HOW TO COMPLETE THIS TASK:
Copies of all lines containing the string "screenshot" are needed from the data below.

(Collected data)
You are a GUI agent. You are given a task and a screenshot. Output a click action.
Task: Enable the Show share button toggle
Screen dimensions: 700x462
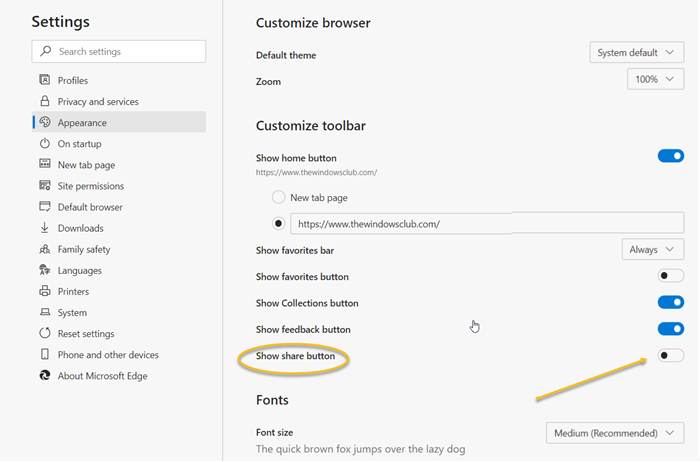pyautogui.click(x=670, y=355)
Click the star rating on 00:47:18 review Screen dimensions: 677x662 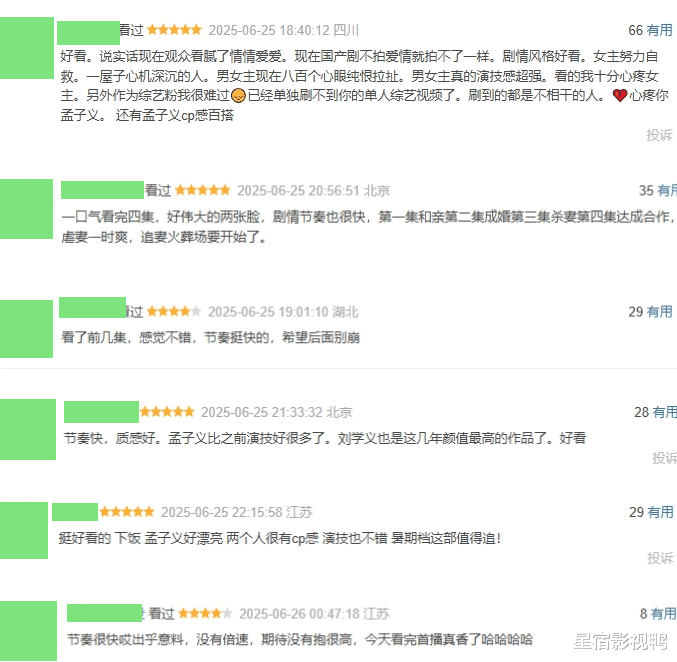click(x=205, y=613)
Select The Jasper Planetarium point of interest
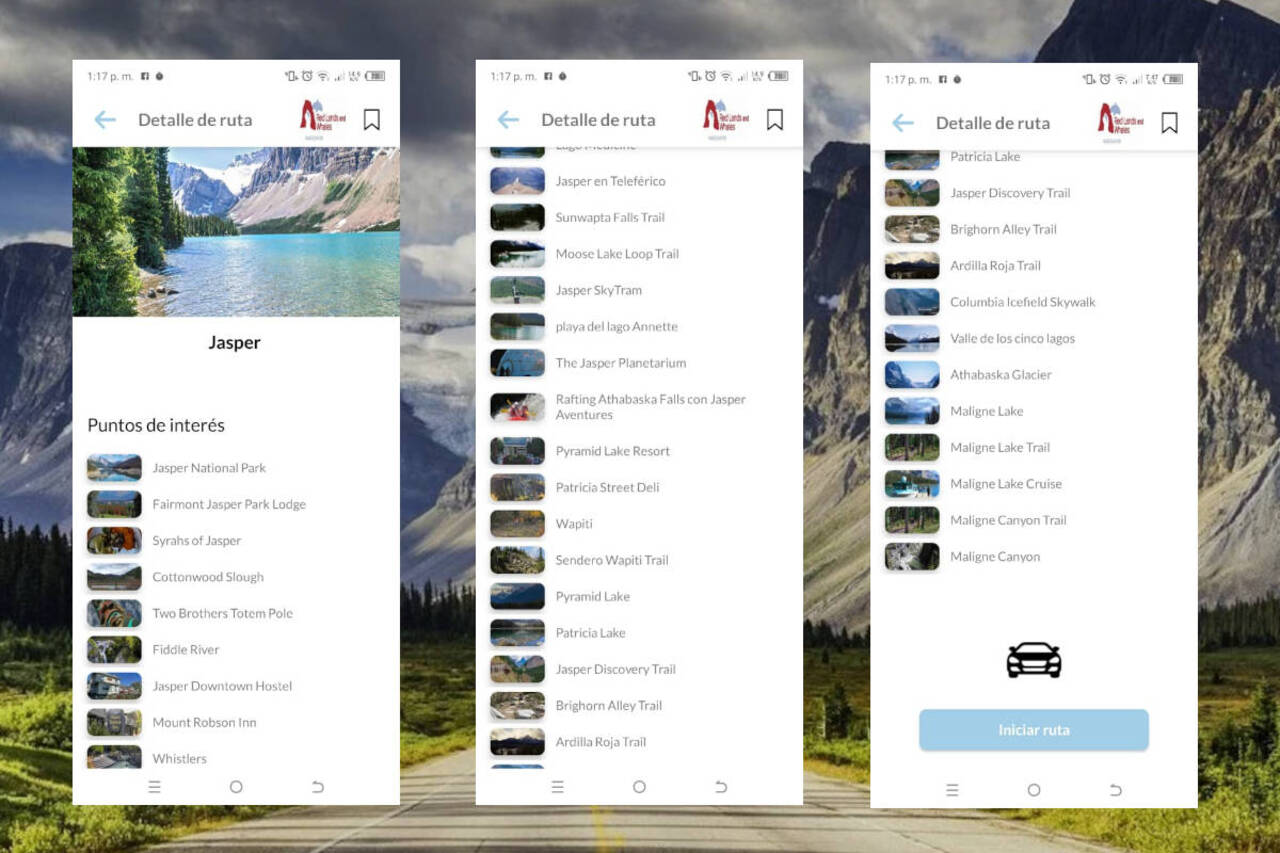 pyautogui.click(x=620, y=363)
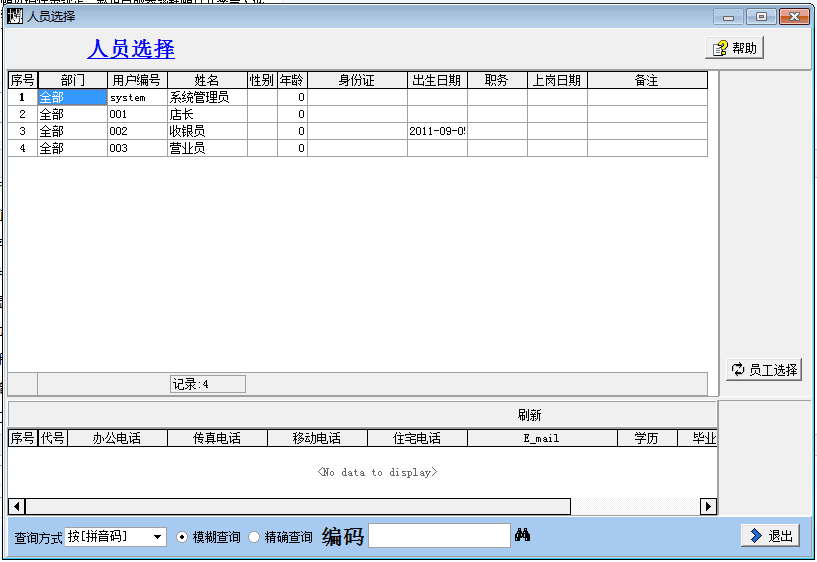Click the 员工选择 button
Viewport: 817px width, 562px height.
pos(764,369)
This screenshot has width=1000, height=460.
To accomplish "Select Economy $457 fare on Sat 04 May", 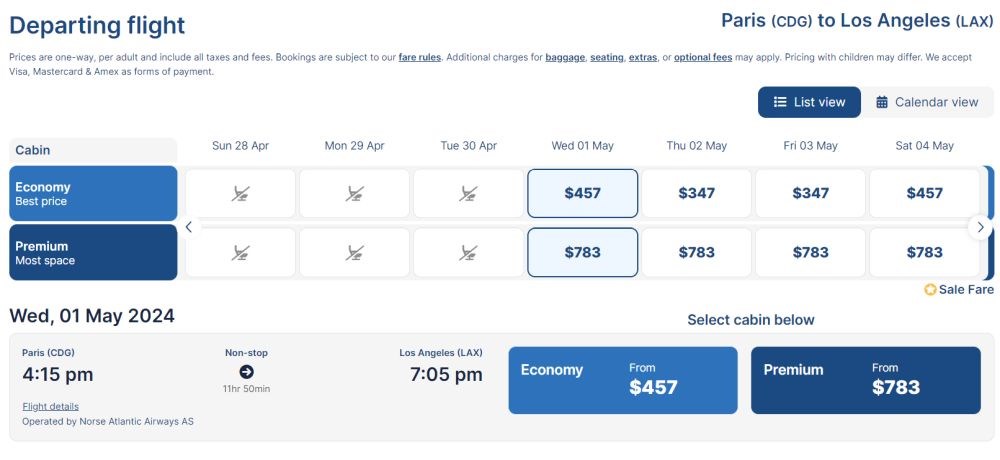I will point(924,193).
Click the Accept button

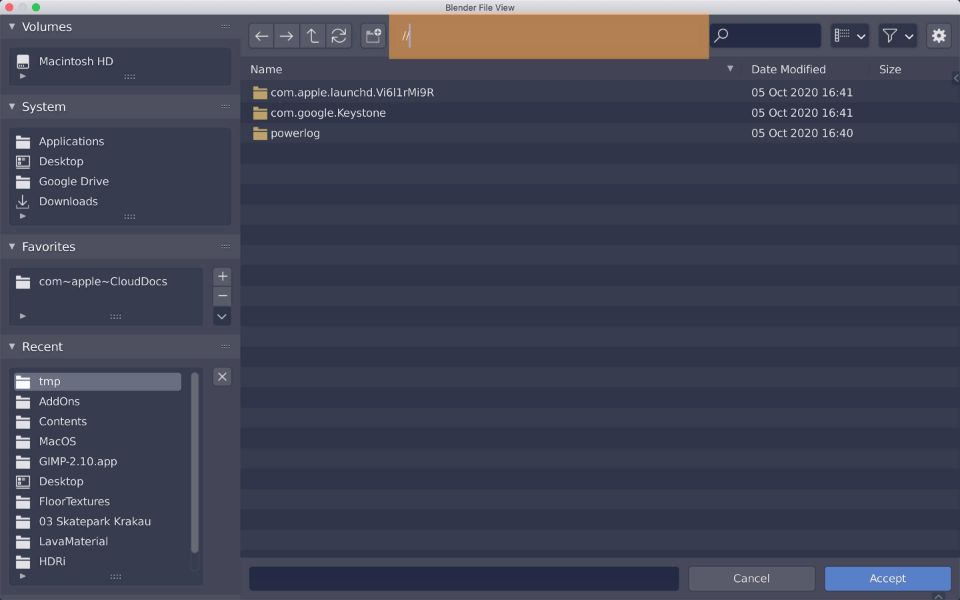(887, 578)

RESPONSE TO THIS TASK:
You are a GUI agent. You are given a task and a screenshot. Output a click action.
This screenshot has width=1000, height=460.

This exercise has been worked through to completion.